Lo que nadie esperaba es que el delirio alcanzara tan estúpidas cotas de desvarío. El territorio tribal de la política se ha convertido en un escenario en el que ya cabe todo. Lo que no era esperable es que, militantes socialistas que no han sido capaces de gestionar una comunidad de vecinos, llegaran a superar la zafiedad de aquel eslogan del anguitismo falangista cuando proclamaba que “PSOE y PP la misma mierda es”, expulsando más allá del territorio fronterizo con el neofranquismo de VOX a quienes, hasta la llegada de Pedro Sánchez, eran sus santos laicos. Es lo que tiene la fe del converso marxista (de Groucho): tengo estas convicciones, pero si el nuevo líder dice que hay que cambiar, ahí están los primeros, armados de estulticia y docilidad bovina, para cambiarlos.
La realidad a veces acaba superando la ficción y ahora resulta que Felipe González y Alfonso Guerra, o cualquiera de los que aparecen en ese marco difundido en redes sociales con cretinismo incomparable, son unos fascistas infiltrados en el partido para destruirlo. La imbecilidad es tan grande que no merece más que el compasivo desprecio del “perdónales, Señor, porque son tan estúpidos que no saben ni lo que dicen”.
Lo preocupante, no para el PSOE, sino para la democracia, es que muchos de los que, desde la simple afiliación o desde los cuadros de dirección, demuestran, con este y otro tipo de actitudes de tono similar, que los socialistas han entrado en un laberinto de salida casi imposible.

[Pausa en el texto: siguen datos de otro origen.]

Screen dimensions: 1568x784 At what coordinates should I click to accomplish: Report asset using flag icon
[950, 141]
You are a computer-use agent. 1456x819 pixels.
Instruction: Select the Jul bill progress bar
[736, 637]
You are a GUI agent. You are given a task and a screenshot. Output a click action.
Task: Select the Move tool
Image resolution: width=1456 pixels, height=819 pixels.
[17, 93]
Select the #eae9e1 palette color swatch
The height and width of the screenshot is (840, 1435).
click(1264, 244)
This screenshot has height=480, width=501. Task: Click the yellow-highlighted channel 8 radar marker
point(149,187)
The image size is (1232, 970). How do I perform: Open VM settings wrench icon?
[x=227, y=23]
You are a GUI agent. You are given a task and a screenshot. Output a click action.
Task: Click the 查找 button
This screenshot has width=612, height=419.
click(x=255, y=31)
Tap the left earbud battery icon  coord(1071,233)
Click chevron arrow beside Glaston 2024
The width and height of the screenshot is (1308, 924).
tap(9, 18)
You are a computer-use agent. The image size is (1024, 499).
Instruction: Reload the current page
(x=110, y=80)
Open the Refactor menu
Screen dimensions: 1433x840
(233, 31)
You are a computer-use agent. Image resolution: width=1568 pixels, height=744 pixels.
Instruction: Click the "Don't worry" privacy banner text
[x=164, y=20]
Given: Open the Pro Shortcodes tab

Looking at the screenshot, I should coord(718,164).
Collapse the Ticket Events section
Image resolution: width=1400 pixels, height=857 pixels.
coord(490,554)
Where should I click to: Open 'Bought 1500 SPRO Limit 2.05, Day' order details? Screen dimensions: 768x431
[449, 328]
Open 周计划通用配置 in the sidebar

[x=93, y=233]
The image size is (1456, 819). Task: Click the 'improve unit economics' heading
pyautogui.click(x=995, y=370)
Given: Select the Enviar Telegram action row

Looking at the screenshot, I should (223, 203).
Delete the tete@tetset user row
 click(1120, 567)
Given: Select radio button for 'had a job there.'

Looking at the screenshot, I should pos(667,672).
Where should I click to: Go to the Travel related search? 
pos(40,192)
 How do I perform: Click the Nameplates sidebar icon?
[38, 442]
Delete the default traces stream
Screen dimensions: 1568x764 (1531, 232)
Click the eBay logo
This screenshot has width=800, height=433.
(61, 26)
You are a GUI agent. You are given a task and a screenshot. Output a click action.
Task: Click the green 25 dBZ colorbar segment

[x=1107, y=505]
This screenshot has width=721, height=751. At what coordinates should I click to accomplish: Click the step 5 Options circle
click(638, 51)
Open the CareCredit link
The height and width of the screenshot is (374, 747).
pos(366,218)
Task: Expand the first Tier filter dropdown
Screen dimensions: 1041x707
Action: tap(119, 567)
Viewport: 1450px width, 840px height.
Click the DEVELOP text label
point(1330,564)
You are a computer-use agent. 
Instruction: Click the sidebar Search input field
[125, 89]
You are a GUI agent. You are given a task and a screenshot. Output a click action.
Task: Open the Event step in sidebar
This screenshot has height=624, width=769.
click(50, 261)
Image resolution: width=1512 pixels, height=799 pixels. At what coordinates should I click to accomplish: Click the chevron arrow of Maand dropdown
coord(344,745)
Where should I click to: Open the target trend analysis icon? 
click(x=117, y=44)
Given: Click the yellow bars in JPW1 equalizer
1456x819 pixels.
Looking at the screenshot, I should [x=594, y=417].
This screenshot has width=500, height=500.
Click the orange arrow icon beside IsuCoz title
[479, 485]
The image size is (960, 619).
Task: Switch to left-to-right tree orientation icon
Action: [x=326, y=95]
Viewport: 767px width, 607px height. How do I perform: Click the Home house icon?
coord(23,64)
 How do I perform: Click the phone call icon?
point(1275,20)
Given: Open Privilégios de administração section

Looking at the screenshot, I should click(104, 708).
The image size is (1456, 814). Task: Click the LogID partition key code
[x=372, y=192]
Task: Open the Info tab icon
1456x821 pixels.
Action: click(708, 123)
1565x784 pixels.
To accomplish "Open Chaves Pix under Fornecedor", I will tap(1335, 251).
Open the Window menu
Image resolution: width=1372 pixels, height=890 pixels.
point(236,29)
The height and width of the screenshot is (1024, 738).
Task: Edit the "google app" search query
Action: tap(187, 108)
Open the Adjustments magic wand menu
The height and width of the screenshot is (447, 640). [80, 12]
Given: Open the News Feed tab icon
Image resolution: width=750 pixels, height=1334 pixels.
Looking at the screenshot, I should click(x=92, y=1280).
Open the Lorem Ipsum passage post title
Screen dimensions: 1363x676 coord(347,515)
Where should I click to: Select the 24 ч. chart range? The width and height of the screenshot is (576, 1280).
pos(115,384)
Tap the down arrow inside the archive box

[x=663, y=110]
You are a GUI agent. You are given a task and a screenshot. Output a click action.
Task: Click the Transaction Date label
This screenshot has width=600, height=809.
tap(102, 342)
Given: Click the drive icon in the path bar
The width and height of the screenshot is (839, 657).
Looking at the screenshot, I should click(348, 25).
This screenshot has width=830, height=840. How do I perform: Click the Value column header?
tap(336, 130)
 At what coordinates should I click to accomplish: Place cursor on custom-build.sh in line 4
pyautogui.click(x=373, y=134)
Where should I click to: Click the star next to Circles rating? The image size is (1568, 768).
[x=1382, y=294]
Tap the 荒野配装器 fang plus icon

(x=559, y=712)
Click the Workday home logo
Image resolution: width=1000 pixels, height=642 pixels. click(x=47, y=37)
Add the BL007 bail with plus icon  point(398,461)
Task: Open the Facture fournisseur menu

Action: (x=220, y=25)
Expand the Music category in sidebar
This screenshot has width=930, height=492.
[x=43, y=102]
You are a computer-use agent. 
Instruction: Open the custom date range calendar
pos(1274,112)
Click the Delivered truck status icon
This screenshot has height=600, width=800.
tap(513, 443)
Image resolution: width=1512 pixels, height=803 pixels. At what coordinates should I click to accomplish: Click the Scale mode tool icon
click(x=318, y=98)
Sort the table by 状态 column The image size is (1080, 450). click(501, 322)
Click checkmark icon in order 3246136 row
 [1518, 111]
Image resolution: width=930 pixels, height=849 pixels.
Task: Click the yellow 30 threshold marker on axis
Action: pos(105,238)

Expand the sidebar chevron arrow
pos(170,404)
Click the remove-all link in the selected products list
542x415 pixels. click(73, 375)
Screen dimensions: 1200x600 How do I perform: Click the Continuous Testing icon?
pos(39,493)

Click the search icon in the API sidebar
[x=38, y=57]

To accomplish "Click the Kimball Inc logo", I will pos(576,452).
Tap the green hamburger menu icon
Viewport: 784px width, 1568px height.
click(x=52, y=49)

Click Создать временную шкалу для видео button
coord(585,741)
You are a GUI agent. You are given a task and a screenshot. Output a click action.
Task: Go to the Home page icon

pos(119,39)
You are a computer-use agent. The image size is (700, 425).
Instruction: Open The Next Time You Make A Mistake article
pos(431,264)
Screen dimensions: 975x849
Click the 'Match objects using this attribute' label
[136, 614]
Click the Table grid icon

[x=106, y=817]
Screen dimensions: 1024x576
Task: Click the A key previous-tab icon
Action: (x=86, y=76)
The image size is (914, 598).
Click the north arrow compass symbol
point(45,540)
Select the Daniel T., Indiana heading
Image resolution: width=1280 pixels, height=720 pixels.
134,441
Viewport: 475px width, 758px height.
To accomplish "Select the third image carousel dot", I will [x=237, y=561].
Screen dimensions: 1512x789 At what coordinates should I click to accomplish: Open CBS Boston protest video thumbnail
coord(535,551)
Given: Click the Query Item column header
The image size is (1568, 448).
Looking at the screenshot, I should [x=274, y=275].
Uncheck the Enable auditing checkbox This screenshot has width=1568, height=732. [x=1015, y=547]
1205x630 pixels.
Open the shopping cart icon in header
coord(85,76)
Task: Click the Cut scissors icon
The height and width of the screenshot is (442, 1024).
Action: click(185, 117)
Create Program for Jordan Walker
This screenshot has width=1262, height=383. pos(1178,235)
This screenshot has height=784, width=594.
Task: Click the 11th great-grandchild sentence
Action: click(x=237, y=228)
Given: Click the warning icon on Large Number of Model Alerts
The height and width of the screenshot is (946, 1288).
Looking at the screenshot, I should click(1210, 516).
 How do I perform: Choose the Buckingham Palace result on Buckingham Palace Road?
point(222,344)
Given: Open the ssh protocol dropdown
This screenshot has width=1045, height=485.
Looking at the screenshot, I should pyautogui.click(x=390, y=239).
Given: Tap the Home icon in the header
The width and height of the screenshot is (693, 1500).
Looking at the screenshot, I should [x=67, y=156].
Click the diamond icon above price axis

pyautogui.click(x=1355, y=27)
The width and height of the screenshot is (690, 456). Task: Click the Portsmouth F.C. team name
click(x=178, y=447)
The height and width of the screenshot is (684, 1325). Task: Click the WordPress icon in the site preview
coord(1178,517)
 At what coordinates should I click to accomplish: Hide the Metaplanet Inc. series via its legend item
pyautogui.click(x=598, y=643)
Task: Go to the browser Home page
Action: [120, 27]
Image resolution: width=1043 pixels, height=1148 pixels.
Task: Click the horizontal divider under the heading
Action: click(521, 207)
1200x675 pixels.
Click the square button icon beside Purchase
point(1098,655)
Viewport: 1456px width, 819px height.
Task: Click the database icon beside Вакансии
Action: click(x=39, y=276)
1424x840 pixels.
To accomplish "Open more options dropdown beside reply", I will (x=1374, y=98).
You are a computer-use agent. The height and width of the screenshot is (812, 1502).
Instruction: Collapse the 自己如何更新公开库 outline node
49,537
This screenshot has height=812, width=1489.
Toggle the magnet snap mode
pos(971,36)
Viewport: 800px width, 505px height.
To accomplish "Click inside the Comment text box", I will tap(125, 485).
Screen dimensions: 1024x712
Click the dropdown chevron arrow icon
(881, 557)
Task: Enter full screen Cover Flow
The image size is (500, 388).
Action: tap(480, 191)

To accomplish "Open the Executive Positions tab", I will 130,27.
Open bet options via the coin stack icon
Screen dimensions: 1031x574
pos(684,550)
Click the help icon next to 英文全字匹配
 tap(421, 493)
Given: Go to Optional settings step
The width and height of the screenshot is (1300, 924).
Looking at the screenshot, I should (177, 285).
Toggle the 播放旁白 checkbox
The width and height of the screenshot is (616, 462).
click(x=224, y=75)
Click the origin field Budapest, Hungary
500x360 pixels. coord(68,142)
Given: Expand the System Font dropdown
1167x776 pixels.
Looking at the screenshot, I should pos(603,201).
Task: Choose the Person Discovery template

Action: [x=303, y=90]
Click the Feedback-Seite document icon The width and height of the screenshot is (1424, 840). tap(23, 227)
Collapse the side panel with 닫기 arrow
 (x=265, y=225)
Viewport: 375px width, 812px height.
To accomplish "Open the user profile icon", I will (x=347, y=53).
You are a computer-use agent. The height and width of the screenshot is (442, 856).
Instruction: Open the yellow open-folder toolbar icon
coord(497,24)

Nadie, solo sus más fervientes penitentes, podía defender la opción de Susana Díaz. La derrota es implacable y la pérdida del gobierno andaluz después de treinta y siete años (¡más que Franco!) hizo caer todo el paso de palio con que hasta entonces la habían procesionado. El proyecto de la expresidenta era imposible. Nadie puede hacer promesas creíbles si alcanza el poder en el futuro cuando no las hizo realidad cuando lo detentaba en el pasado.
Los militantes tuvieron en cuenta esa realidad y optaron, diligentemente orientados desde el palacio del César en Moncloa, por el candidato oficial. Los votos dieron una mayoría cómoda a Juan Espadas y, como se sentenciaba en el antiguo imperio, “Roma locuta, causa finita”.
Lo que no termina, sino que empieza ahora, es la larga travesía por el desierto andaluz que espera a Juan Espadas. No va a ser fácil. Intramuros del PSOE porque tendrá que eliminar el espíritu guerracivilista en el que los socialistas andaluces llevan instalados desde que Griñán se creyó dios y despreció a Chaves y a sus fieles apóstoles Zarrías y Pizarro. Extramuros, porque los idus demoscópicos no les son nada favorables y el viento sopla a favor de un PP que puede acercarse a una mayoría holgada.
El ya candidato socialista no lo va a tener fácil. Que nadie se equivoque: las proclamas de unidad son solo fuego de artificio, literatura de ocasión.
Espadas merece la luna de miel que se concede a quien sale victorioso de la batalla. La hiel de los malos momentos llegará después; ya lo pronosticó Alfonso Guerra, fuera del poder hace mucho frío. Claro que, para algunos que brindaban por el triunfo de Sánchez (perdón, de Espadas), Alfonso Guerra es un fascista infiltrado. Como Felipe y todos los demás. Políticos y gestores hijos de un dios menor si los comparamos con la trayectoria de gestión y el inalcanzable nivel intelectual de Adriana Lastra.
Cuando acabe la pandemia los laboratorios podrían dedicar parte de su investigación a encontrar una vacuna contra tanta estulticia. Quizá, entonces, algunos se acabarían dando cuenta que los fascistas son ellos.